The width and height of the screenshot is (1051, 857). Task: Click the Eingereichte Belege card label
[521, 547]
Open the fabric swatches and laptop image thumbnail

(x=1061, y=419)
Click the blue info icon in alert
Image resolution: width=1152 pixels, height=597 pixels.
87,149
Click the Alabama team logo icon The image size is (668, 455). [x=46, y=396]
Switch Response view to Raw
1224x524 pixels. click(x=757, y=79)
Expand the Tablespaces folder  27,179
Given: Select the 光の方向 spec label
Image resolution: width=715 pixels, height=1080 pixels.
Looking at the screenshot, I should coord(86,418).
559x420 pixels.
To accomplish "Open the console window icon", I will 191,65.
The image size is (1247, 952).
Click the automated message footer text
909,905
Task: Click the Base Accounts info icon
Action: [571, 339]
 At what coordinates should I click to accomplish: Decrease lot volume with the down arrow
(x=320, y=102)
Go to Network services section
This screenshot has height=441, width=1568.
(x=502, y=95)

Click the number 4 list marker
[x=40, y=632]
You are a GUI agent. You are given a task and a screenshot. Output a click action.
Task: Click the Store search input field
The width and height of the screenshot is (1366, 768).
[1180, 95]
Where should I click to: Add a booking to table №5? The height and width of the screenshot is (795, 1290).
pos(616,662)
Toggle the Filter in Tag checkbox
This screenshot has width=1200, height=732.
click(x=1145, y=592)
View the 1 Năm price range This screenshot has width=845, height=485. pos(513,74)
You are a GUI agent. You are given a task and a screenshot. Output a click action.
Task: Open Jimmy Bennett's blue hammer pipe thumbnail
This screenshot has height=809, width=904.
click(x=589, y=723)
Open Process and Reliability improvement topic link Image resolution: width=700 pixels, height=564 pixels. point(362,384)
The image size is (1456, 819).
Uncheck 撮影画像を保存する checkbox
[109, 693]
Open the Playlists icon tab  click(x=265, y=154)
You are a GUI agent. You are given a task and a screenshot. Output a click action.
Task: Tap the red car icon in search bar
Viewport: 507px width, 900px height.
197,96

TASK TO CARRY OUT
All the entries above should come back exactly as they are written.

FINISHED EXERCISE
The width and height of the screenshot is (1051, 857). Task: Click the Eingereichte Belege card label
[521, 547]
Open the fabric swatches and laptop image thumbnail

(x=1061, y=419)
Click the blue info icon in alert
Image resolution: width=1152 pixels, height=597 pixels.
87,149
Click the Alabama team logo icon The image size is (668, 455). [x=46, y=396]
Switch Response view to Raw
1224x524 pixels. click(x=757, y=79)
Expand the Tablespaces folder  27,179
Given: Select the 光の方向 spec label
Image resolution: width=715 pixels, height=1080 pixels.
Looking at the screenshot, I should coord(86,418).
559x420 pixels.
To accomplish "Open the console window icon", I will 191,65.
The image size is (1247, 952).
Click the automated message footer text
909,905
Task: Click the Base Accounts info icon
Action: [571, 339]
 At what coordinates should I click to accomplish: Decrease lot volume with the down arrow
(x=320, y=102)
Go to Network services section
This screenshot has height=441, width=1568.
(x=502, y=95)

Click the number 4 list marker
[x=40, y=632]
You are a GUI agent. You are given a task and a screenshot. Output a click action.
Task: Click the Store search input field
The width and height of the screenshot is (1366, 768).
[1180, 95]
Where should I click to: Add a booking to table №5? The height and width of the screenshot is (795, 1290).
pos(616,662)
Toggle the Filter in Tag checkbox
This screenshot has width=1200, height=732.
click(x=1145, y=592)
View the 1 Năm price range This screenshot has width=845, height=485. pos(513,74)
You are a GUI agent. You are given a task and a screenshot. Output a click action.
Task: Open Jimmy Bennett's blue hammer pipe thumbnail
This screenshot has height=809, width=904.
click(x=589, y=723)
Open Process and Reliability improvement topic link Image resolution: width=700 pixels, height=564 pixels. point(362,384)
The image size is (1456, 819).
Uncheck 撮影画像を保存する checkbox
[109, 693]
Open the Playlists icon tab  click(x=265, y=154)
You are a GUI agent. You are given a task and a screenshot. Output a click action.
Task: Tap the red car icon in search bar
Viewport: 507px width, 900px height.
197,96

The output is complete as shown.